** Document text **
------------------------------------------------

I read this blog post by Allie Casazza a few years ago when I first began delving into Minimalism. I then wrote this post in January 2017 explaining how my eyes had been opened to the benefits of minimalism. I started to make changes paring down our clothes, crockery and toys. I was consuming content from all over the internet. Blog posts, podcasts and youtube videos. As Ryan and Joshua from the minimalists say, Minimalism is a tool to help us on our journey, not our final destination. I think this is where I got a little lost. I started following accounts on instagram, with these perfect pristine minimalist homes. It all felt so unobtainable for me and my family. Slowly things started to creep back in and in April 2018 I found myself in a situation where I felt like I was drowning underneath stuff. Every room was bursting at the seams much like my brain. I always felt like I was suffocating and no matter what I did it was never enough to make any form of real impact. I had a difficult few months earlier in the year which I wrote about here. After I came out the other side of that, I had this feeling in my gut, like I really have to start living and creating my best life. To paraphrase Allie I no longer want to survive I want to start living.
My catalyst was Easter Sunday. My Mother in law was coming to our house and had offered to cook. In all honesty I was filled with dread. Our kitchen was awful. It was always dirty, like actually dirty, There were always piles of dirty dishes and pans on the side even though we have a dishwasher. The cupboards were disorganised and it wasn’t uncommon for us to do the shopping and find we had duplicates of stuff as we just couldn’t see what we already had. We had tupperware coming out of our ears and the sides were packed with stuff on every surface as although we have plenty of cupboard space it just wasn’t being utilised.
The night before Easter I spent hours in our kitchen and I gutted it. I emptied every draw and cupboard. I looked at every item and I questioned if we needed, did it work for our family and did we have the space for it? I had two bags to donate, things such as our kitchen roll holder. We very rarely buy kitchen roll and I couldn’t justify keeping it. I felt a physical sense of relief when I decided to get rid of it. I went through all of our food and reorganised Every. Single. Cupboard and I am pleased to say the kitchen has stayed clean and organised everyday since. Our kitchen is not beautiful, its actually quite ugly, it is not aesthetically minimalist, but it is now functional and in these past two weeks we have had more home cooked meals from scratch than we have in a long time.

------------------------------------------------

** Data records **
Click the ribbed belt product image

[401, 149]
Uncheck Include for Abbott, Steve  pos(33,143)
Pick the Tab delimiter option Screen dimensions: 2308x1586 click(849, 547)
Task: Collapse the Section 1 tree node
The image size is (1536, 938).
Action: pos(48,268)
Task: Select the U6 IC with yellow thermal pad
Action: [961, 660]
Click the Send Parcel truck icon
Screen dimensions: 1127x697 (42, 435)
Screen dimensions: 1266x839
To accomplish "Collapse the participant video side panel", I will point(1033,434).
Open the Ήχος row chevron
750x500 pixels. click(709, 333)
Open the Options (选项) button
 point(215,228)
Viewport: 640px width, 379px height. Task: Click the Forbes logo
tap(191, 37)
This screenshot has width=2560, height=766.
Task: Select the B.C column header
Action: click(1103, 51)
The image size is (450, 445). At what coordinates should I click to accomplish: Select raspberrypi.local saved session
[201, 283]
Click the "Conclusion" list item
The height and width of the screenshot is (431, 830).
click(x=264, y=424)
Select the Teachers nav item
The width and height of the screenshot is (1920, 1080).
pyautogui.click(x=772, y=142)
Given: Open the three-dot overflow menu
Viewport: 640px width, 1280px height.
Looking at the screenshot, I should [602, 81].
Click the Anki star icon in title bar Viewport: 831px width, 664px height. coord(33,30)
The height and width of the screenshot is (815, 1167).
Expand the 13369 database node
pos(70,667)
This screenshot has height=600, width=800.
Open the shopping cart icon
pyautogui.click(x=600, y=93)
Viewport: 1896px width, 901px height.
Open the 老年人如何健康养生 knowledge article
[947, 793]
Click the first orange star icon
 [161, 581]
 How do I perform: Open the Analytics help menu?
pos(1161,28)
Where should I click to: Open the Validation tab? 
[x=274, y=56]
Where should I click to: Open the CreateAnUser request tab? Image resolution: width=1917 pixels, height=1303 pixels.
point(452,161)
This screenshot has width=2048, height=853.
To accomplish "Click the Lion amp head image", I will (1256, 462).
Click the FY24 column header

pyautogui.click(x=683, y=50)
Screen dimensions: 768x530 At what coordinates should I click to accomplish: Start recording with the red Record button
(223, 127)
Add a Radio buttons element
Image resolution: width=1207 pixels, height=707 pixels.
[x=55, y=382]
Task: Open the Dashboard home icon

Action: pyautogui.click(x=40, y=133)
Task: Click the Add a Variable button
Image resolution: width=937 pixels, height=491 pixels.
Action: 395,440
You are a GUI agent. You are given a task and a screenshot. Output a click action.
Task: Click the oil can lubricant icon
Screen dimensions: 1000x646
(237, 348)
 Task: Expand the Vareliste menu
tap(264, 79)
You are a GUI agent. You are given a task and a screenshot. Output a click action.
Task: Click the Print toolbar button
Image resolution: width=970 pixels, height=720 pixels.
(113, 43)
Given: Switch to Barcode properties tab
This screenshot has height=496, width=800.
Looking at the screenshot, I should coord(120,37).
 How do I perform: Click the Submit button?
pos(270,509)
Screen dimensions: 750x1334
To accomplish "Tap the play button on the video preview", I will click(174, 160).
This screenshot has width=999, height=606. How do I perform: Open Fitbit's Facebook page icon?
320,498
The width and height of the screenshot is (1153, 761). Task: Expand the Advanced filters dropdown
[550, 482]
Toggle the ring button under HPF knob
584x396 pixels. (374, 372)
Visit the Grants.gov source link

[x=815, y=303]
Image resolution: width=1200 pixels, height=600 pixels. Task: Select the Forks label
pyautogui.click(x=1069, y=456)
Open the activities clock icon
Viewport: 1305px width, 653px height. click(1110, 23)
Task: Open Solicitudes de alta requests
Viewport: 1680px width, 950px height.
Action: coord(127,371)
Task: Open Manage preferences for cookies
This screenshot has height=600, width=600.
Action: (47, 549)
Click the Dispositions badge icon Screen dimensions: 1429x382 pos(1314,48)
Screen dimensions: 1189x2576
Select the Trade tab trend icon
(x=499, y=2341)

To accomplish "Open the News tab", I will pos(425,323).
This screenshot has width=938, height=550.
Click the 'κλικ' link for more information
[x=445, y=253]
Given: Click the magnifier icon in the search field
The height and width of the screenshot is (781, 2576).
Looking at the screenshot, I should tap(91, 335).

------------------------------------------------

** Actions to take **
1. According to the minimalism post, what event was the writer's catalyst?
2. Return everything in the minimalism post from "The night before" down to "a long time.", copied word for word.

** Task results **
1. Easter Sunday

2.
The night before Easter I spent hours in our kitchen and I gutted it. I emptied every draw and cupboard. I looked at every item and I questioned if we needed, did it work for our family and did we have the space for it? I had two bags to donate, things such as our kitchen roll holder. We very rarely buy kitchen roll and I couldn’t justify keeping it. I felt a physical sense of relief when I decided to get rid of it. I went through all of our food and reorganised Every. Single. Cupboard and I am pleased to say the kitchen has stayed clean and organised everyday since. Our kitchen is not beautiful, its actually quite ugly, it is not aesthetically minimalist, but it is now functional and in these past two weeks we have had more home cooked meals from scratch than we have in a long time.